Extend your Wi-Fi network to cover any dead zones in your home
WiFi routers are a great way to take your Internet connection and share it wirelessly.
But there always seems to be one or two rooms in your home that don't get great WiFi reception.
I'm gonna show you two inexpensive ways to get your internet spread across your home.
The simplest, one-stop solution is a wireless range extender.
I got this one from TP-Link for about $30 online.
It may look like an air freshener but what it really does is act as a relay for your WiFi router.
It rebroadcasts a signal in rooms in your home that aren't getting great reception.
Here's how to set it up.
First, find your WiFi router and plug the extender into a nearby location.
Next, the WPS button on your router.
WPS stands for WiFi Protective Setup, and it's an easy way for routers to pass along their login information to other devices automatically.
Press the button until it registers.
And then, go back over to the extender and press the button on the front.
After a minute, your router and extender will find each other and perform a little virtual handshake.
You'll notice that when you can see the rest of the lights on the extender all lit up, which indicates the signal strength.
Now that the extender's configured to act as an extension of your router, it's time to move it to another room.

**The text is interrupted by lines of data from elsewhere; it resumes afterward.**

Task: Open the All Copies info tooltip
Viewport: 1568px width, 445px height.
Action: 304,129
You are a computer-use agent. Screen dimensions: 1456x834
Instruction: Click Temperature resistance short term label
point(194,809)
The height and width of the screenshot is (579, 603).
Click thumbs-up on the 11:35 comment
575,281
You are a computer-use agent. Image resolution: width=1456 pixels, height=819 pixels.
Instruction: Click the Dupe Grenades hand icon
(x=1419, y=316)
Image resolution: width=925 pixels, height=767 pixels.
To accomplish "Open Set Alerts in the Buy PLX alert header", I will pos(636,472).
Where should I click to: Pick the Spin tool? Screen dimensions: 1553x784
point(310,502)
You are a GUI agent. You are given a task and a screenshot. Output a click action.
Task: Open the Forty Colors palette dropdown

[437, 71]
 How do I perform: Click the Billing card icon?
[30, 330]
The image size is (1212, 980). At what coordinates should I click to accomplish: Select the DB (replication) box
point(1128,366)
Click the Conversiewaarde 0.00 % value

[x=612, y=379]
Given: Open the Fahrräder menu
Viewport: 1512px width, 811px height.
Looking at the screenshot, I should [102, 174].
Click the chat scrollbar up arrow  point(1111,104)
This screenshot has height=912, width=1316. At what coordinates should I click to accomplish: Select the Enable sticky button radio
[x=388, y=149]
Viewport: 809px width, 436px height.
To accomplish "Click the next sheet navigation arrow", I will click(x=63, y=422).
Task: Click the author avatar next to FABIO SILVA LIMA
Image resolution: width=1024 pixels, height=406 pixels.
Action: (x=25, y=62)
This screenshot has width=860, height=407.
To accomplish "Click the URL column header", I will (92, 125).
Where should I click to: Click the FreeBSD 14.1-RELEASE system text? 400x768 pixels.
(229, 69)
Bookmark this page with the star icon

Plug it in and after a minute, you should see everything light back up on the extender.
And if you don't, you might be too far out of range for the extender to communicate back to your router.
So try a room that's slightly closer and see if that does the trick.
To test it out, take out your phone or laptop, and connect as usual.
You'll see your WiFi router's name listed.
You'll select it and you're up and running.
Now, in some unique cases, a WiFi range extender might not be the best solution.
Maybe you're trying to get Internet out to a garage that's not even attached to your home.
Or, you're trying to get Internet down to a basement that seems to just block out any kind of WiFi reception.
In this case I would try a power-line adapter.
These things work by sending a wired Internet connection over the copper wiring in your home.
They come in a pair.
And you plug one into your router and run an Ethernet connection from an available port on the back of your router to the connection on the adapter.
Plug the second adapter into the room where you need Internet and you can basically treat it like a wired Ethernet port.
Connect to it directly or set up another router here to make it wireless.
So, there you go, two tricks for extending the Internet to every corner of your home.